» Yang Dikerjakan:
Dalam surat untuk teman di bawah ini, apa saja yang ingin dilakukan penulis menurut setiap frasa "aku ingin"? Sebutkan semuanya.

» Teks yang Diberikan:
+++

Kepada Temanku


Selamat pagi, Temanku…
Untukmu yang hari ini memulai langkah baru.
Apa kabar? Sudah lama rasanya aku tidak menyapamu dengan nada bicara yang ramah.
Mendengar dirimu sudah mulai menemukan kehidupanmu yang lebih baik, mataku berbinar-binar. Aku membayangkan dirimu berdiri dengan gagahnya sebagai seseorang yang memiliki kedudukan, berdiri dengan badan tegap penuh percaya diri.


Teman…  
Dalam setiap fase baru yang kau lalui, aku ingin menjadi orang yang pertama kali menyaksikan itu. Aku ingin menatap matamu yang berbinar, berharap bisa ikut menyiapkan keperluanmu sebelum memulai hari baru, memberimu sekotak susu dan sepotong roti pagi-pagi. Aku ingin mendengar cerita bahagiamu seketika kau pulang dari tempatmu bekerja.

+++

» Data Tersedia:
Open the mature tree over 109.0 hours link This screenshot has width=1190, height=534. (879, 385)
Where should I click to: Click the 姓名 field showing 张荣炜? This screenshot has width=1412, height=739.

+++

» Hasil Latihan:
- menjadi orang yang pertama kali menyaksikan setiap fase baru yang dilalui temannya
- menatap mata temannya yang berbinar
- mendengar cerita bahagia temannya seketika ia pulang dari tempatnya bekerja